予感めいたものなどなにひとつなかった・・・
そんな言葉で表現された、主人公のごく普通の幸せな生活は、冒頭のバスの転落事故で豹変する。

その事故で彼の妻は、娘を助けた代わりに帰らぬ人となってしまう。
しかし、娘が意識を取り戻したとき、彼女の体に宿っていたのは妻の直子だった・・・様

々な愛が交錯し、辿りつくエンディングの「愛」の形。

どこまでも深く、そして切ない・・・リアルに描かれる感情の裏に秘められた愛の姿に、時に傷つき、時に支えられ、時に涙する。

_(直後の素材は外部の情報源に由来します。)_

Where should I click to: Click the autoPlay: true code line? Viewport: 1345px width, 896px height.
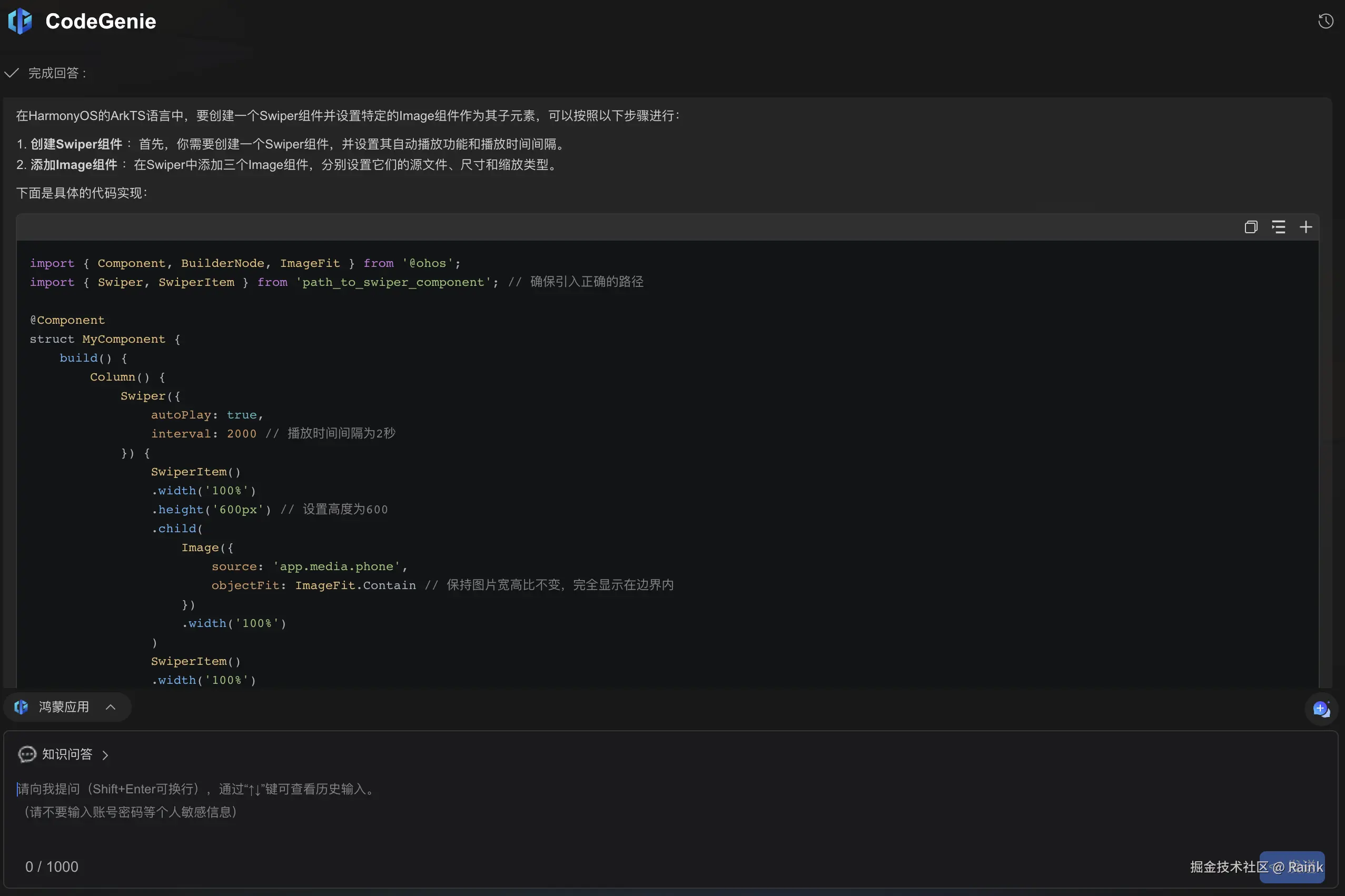pyautogui.click(x=207, y=415)
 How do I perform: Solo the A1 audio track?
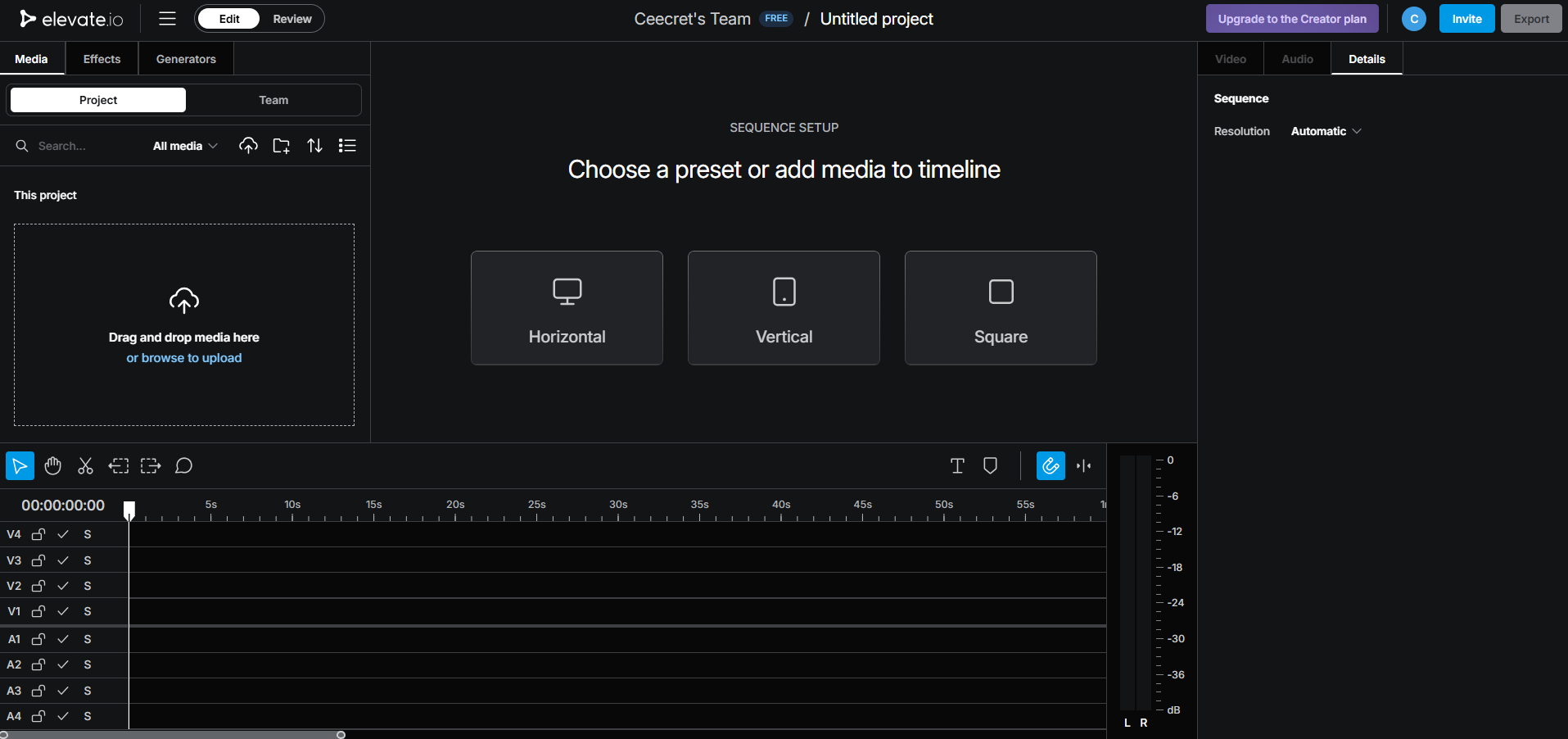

数奇な運命を辿っていく一人の男の元に訪れた奇跡は、彼をどこに導いていくのだろう。

それは天国でもあり、地獄でもあった。

不可解でファンタジックな現象の中に埋まる”リアル”にはまること間違いなし!

一体何だと言うのか?どうすればこんなに感動的な展開を生み出すことができると言うのか・・・

ただただ唖然としてしまった。

それは巧みに組み立てられたストーリー展開にも、主人公の揺れ動く心理状況であったり、何かに縋り付こうとする人間の弱さであったり、すごく大切な家族の形であったり、限りない愛で包まれた「秘密」の形であったり・・・

とにかくとてつもなく美しいものであった。

迷わずにこの本だけは読んでみて欲しい、途中で読むのをやめるなんてことなく最後までじっくりと。

必ずラストには感動が待っているはずだ。

鮮やかなラスト。
狂おしいまでの犠牲愛
奇跡が生んだ、最後の「山下公園」でのデート
くまのぬいぐるみ形見の古びた腕時計
7053=ナオコサン

すべてが繋がった時、秘密の扉が開くだろう。

そして、運命は、思いがけない結末に二人を導いて行く…。